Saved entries
┌────────
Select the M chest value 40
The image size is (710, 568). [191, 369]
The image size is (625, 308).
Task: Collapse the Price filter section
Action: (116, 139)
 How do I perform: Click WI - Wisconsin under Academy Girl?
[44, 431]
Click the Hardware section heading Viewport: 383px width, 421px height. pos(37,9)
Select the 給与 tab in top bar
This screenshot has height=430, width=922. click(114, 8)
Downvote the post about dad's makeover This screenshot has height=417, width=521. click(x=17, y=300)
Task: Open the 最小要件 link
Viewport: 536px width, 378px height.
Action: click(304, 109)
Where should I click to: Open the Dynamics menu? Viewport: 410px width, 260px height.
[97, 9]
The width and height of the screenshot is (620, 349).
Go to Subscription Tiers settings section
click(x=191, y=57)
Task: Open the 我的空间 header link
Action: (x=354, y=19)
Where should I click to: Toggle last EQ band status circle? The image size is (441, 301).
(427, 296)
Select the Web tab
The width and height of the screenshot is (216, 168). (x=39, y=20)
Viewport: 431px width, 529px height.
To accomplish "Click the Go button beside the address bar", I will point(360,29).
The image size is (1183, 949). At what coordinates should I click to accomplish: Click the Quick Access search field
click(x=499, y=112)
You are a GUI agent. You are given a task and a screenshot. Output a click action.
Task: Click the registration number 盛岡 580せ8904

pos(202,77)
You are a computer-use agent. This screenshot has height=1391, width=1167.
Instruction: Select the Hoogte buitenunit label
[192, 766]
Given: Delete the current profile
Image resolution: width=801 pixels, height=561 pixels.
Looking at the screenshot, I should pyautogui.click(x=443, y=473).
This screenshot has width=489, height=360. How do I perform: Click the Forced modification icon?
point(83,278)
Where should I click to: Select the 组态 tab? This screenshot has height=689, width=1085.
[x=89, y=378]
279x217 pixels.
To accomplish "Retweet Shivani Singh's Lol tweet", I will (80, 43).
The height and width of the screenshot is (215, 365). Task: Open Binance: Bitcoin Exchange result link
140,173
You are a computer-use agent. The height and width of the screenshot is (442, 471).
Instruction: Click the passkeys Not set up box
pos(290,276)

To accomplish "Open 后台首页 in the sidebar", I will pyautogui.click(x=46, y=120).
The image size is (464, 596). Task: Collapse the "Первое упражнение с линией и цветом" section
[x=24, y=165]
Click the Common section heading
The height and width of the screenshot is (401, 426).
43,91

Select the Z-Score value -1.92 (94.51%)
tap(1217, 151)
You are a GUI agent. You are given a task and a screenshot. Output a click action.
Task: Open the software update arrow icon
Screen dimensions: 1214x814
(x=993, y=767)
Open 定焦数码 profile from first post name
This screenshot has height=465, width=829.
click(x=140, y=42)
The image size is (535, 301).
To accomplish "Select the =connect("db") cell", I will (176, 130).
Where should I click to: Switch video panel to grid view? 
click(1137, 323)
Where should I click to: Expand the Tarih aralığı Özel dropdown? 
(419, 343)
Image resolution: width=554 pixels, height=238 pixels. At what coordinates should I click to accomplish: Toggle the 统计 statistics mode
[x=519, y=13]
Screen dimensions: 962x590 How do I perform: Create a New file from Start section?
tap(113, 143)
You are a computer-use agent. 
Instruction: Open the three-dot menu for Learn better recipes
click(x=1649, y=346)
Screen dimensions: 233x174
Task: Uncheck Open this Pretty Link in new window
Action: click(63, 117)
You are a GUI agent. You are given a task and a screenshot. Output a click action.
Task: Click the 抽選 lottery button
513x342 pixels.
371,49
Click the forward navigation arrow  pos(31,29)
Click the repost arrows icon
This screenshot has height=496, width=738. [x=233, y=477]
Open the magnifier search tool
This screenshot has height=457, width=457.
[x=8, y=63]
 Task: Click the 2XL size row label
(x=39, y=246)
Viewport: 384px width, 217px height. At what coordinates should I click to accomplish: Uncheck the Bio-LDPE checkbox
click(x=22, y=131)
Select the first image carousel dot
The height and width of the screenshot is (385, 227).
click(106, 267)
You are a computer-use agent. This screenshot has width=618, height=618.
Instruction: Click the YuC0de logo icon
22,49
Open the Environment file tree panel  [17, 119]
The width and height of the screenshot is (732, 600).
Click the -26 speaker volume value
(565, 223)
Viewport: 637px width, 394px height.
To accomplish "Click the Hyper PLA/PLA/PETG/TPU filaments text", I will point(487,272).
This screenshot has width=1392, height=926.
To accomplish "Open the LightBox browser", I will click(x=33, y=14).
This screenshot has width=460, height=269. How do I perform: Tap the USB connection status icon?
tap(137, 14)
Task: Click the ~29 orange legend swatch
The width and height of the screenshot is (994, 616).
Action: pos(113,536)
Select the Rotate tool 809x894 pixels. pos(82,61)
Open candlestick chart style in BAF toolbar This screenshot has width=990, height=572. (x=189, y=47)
└────────
> **Action item**: Each line above that contains the word "will" should be copied.

> **Response area**:
To accomplish "Click the Go button beside the address bar", I will point(360,29).
To accomplish "Retweet Shivani Singh's Lol tweet", I will (80, 43).
To accomplish "Open 后台首页 in the sidebar", I will pyautogui.click(x=46, y=120).
To accomplish "Select the =connect("db") cell", I will (176, 130).
To accomplish "Click the Hyper PLA/PLA/PETG/TPU filaments text", I will point(487,272).
To accomplish "Open the LightBox browser", I will click(x=33, y=14).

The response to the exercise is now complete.